Respect should be earned, in my opinion. Just because they are MD’s doesn’t mean they are good enough to be your doctor. All it means is that they are smart enough and worked hard enough to get through Med School. They’re good students. That’s all. The rest is, the good or bad stuff. Their moral character. How they treat people, their staff, their patients, their family members, their colleagues and their continuing education and professional collaborations, are they organized, good managers? Do they have good relations with others in the medical community upon whose services you will depend? Finding someone who can work with YOU and your goals is vitally important to your experience. Don’t settle. There are good people in the world and some of them are indeed physicians. (And don’t forget your side of the responsibility to also be thoughtful, mannerly, succinct, in your dealings with your medical team. – “It’s All in Your Approach”)

Participatory Medicine is a movement in which networked patients shift from being mere passengers to responsible drivers of their health, and in which providers encourage and value them as full partners.

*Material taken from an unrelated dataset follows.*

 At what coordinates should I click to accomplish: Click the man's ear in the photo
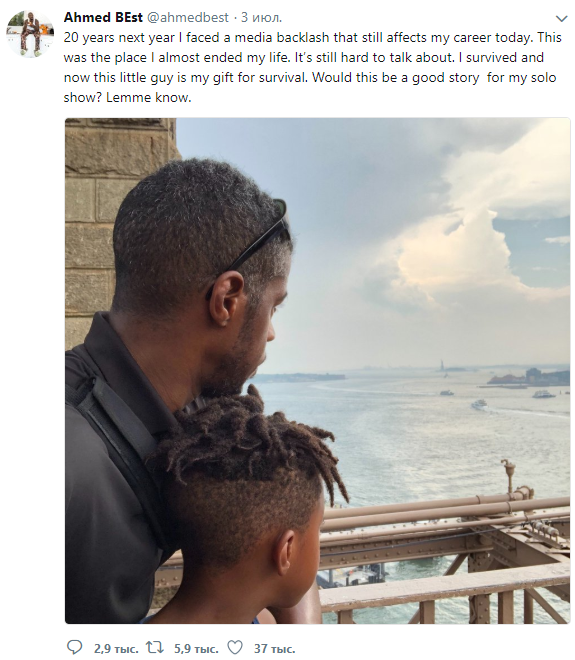click(225, 298)
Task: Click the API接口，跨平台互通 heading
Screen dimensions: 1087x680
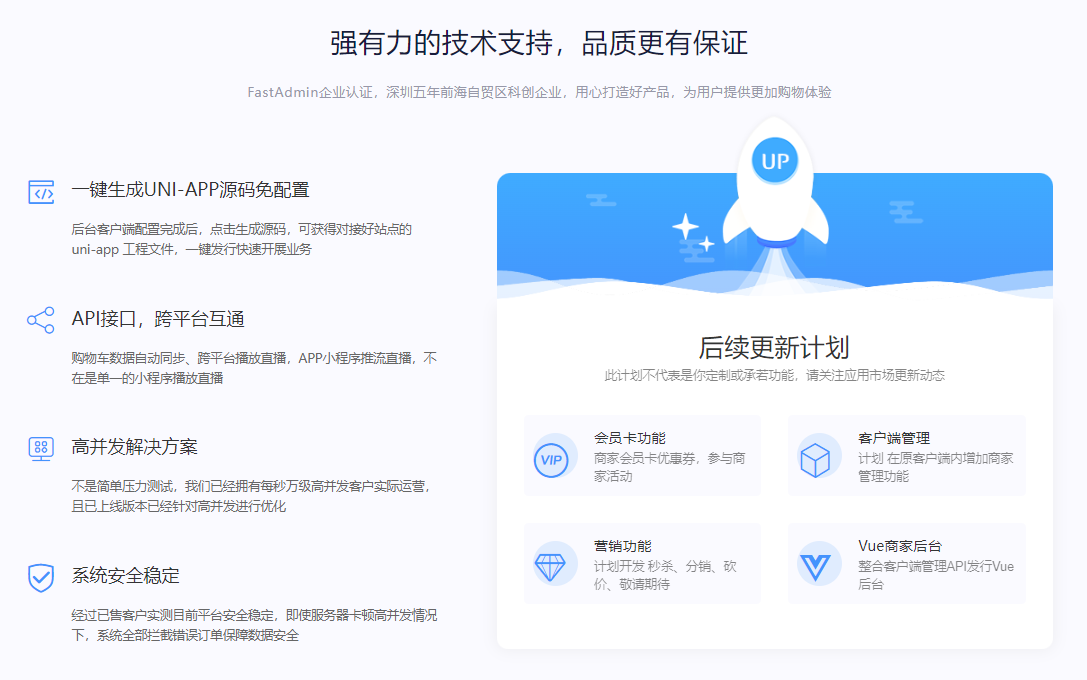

So, I found this interesting article and then website that is exactly what I was doing and was excited about it. I never heard of such a thing. But its called “Patient Participatory Medicine & Research” (website link here). It reminded me immediately of successes I have had in treating myself and my children over the years as well as what we did for David’s Hyperbaric Oxygen Treatment prior to his stem cell collection. It reminds me of people like Margaret (at Margaret’s Health Blog) and David Emerson (at People Beating Cancer). There are others, and I admire them greatly for taking the less traveled road through diligence and hard won efforts to understand that there is more to your health than mainstream medicine and that it is at the very least, worth exploring and sometimes actively participating in. They are patient heroes to me.

So check out the site, starting with an article on Myeloma (this is their blog site project, but not their main website (above)) and the guy who started it all.

I’m still exploring the site and on the surface it seems rich with interesting information. But I haven’t had the time recently to really dig into it. So hopefully I’m not steering you wrong. Make your own assessments, as always. But do empower yourself. No one is ultimately responsible for your health and well being but you. Get help, but be selective and appropriately demanding of respect from your healthcare team. Because in the end if your doctor/nurses don’t view you and your caregiver as members of the team, then you need to find ones who do.

A Short History of Medicine
2000 B.C. – “Here, eat this root.”
1000 B.C. – “That root is heathen, say this prayer.”
1850 A.D. – “That prayer is superstition, drink this potion.”
1940 A.D. – “That potion is snake oil, swallow this pill.”
1985 A.D. – “That pill is ineffective, take this antibiotic.”
2000 A.D. – “That antibiotic is artificial. Here, eat this root.”